(Dataset excerpt)
>>>

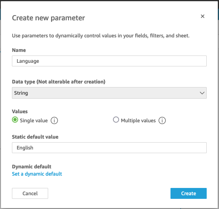The image size is (219, 209).
Task: Click the chevron arrow on Data type
Action: click(x=202, y=93)
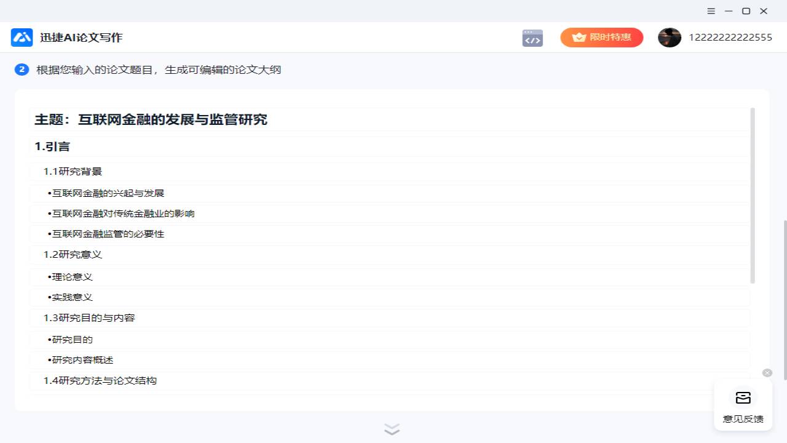Select the outline item 实践意义

point(71,297)
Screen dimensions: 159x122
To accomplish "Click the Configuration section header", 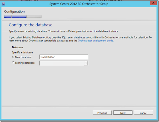I will (x=14, y=12).
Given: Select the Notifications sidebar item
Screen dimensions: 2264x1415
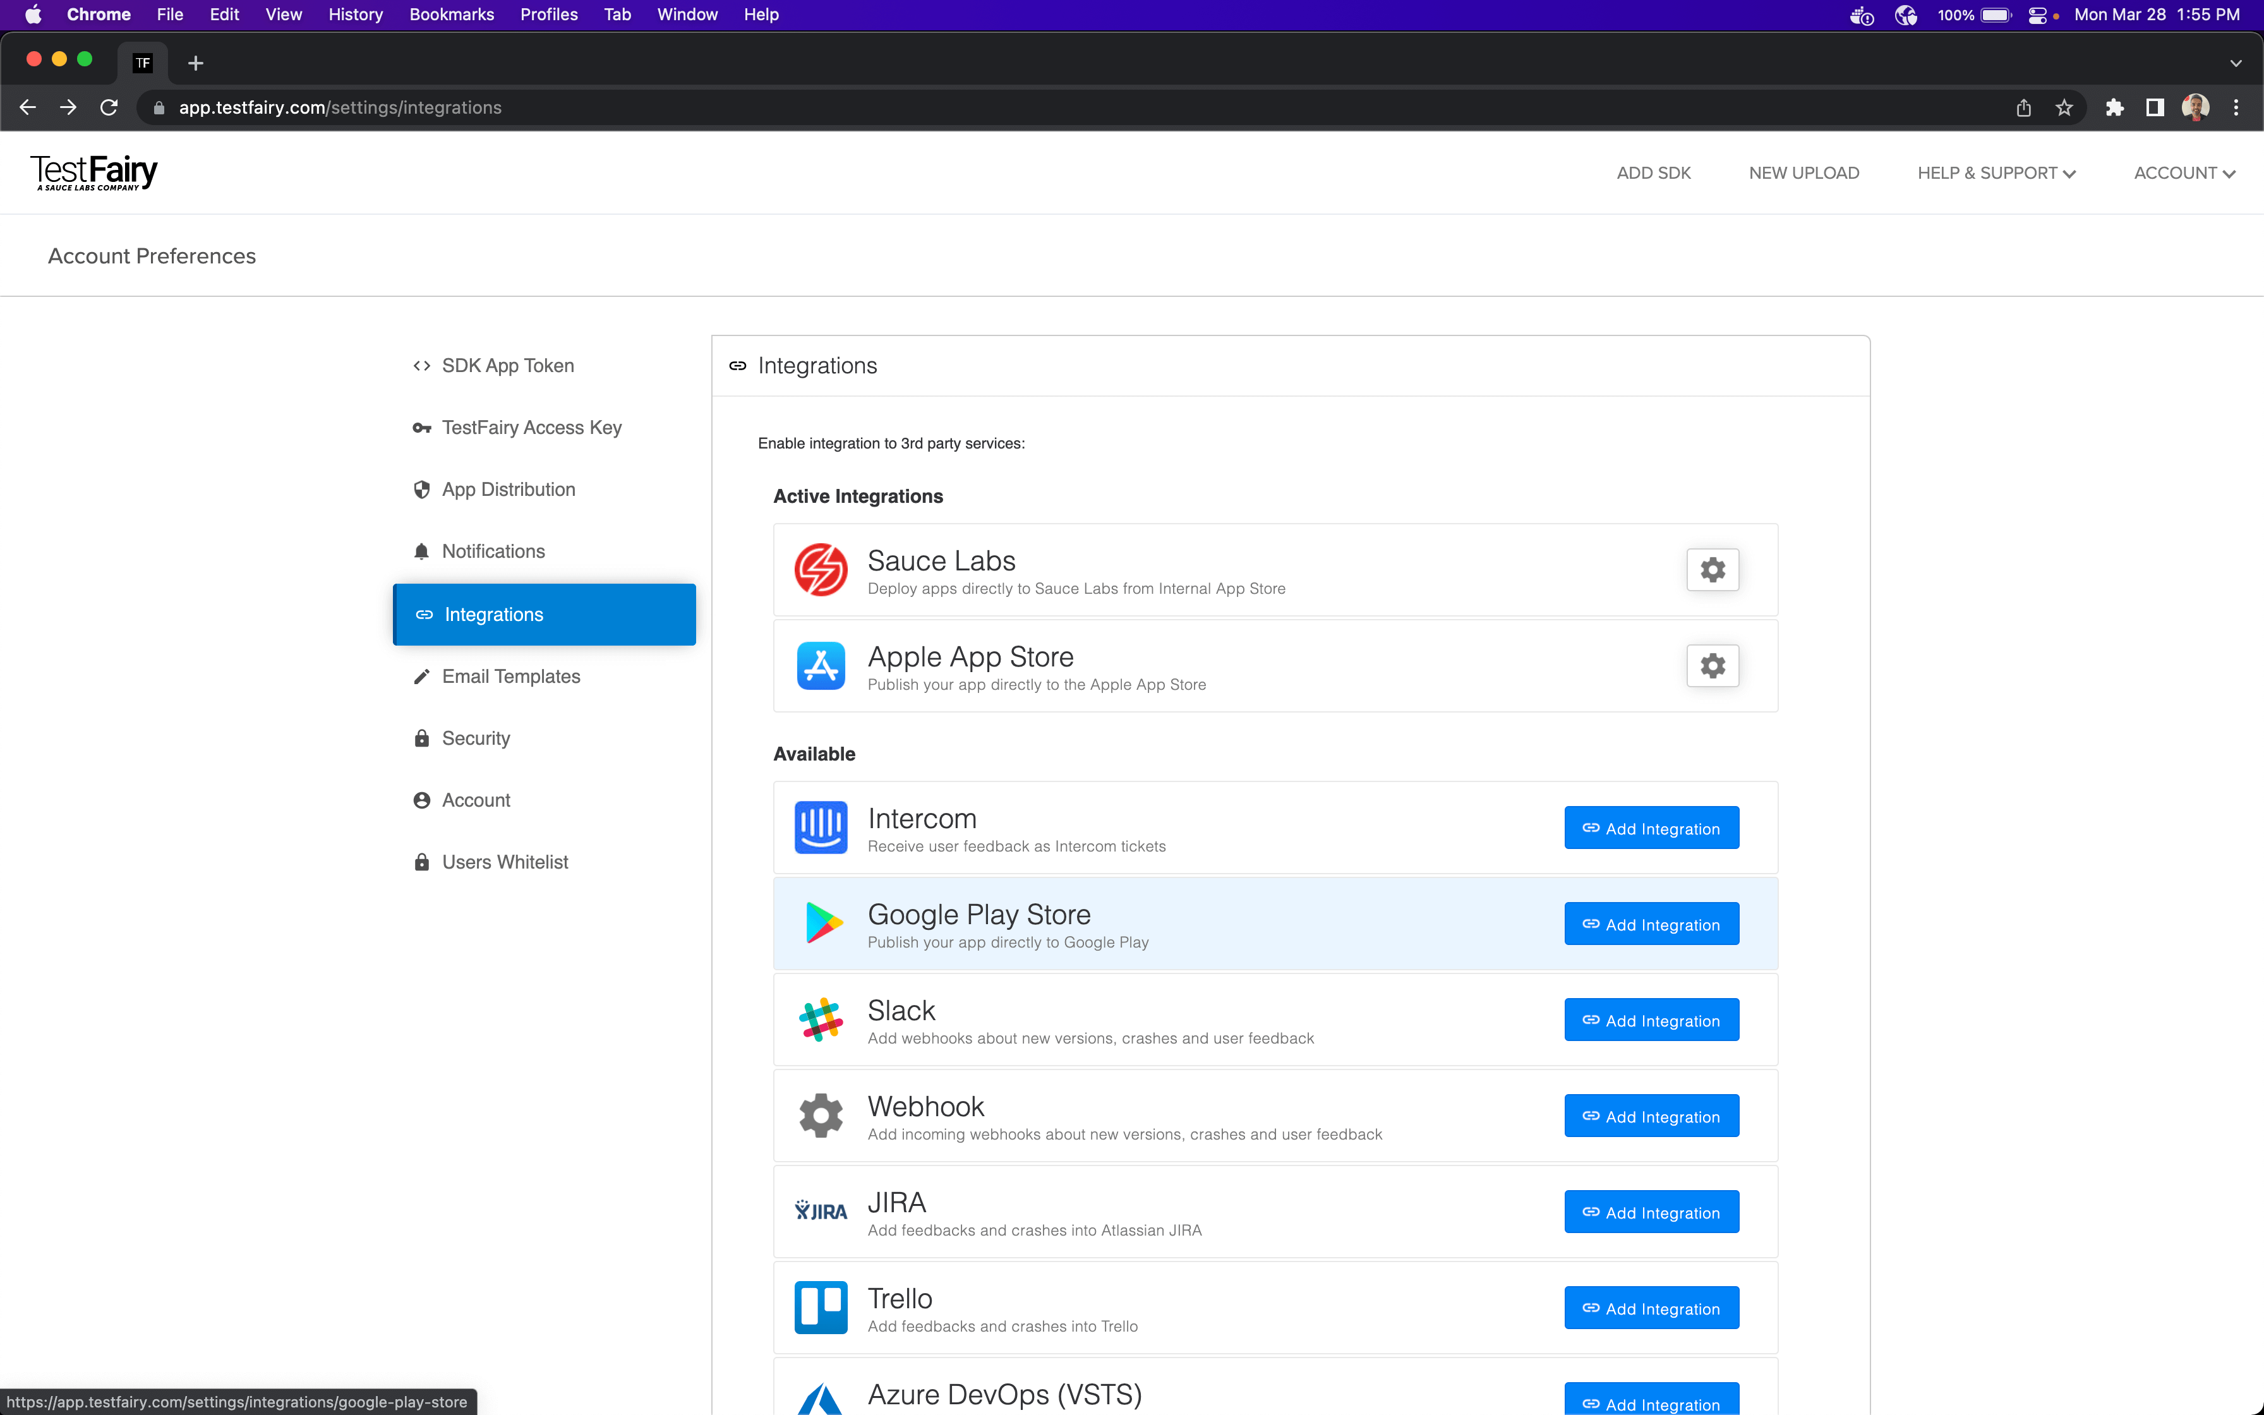Looking at the screenshot, I should [494, 551].
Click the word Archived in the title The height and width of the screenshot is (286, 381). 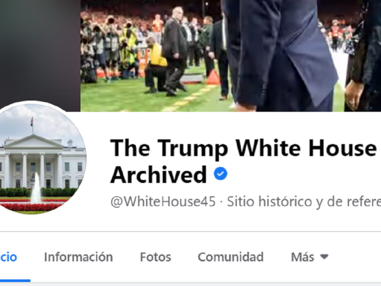click(x=159, y=174)
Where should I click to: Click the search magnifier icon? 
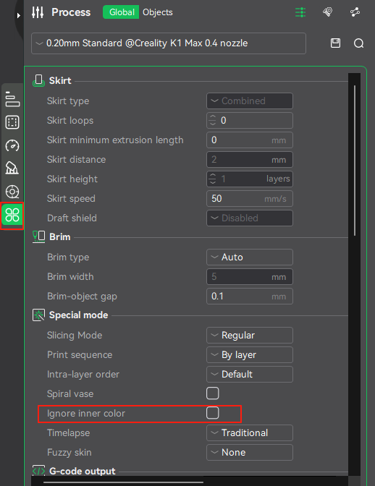point(358,43)
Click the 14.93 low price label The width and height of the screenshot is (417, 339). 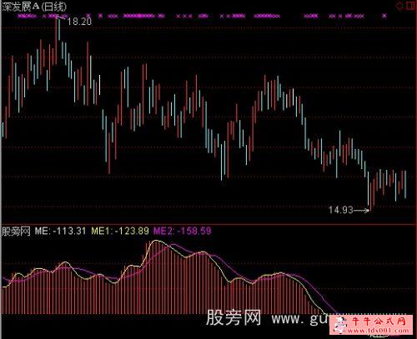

<<<

Required work:
Extract everything from the line containing "Where should I" down to the last line above, copied verbatim. Leave the pictures out.

Full answer:
Where should I click to: Click the search magnifier icon? 
point(358,43)
Click the 14.93 low price label The width and height of the screenshot is (417, 339). 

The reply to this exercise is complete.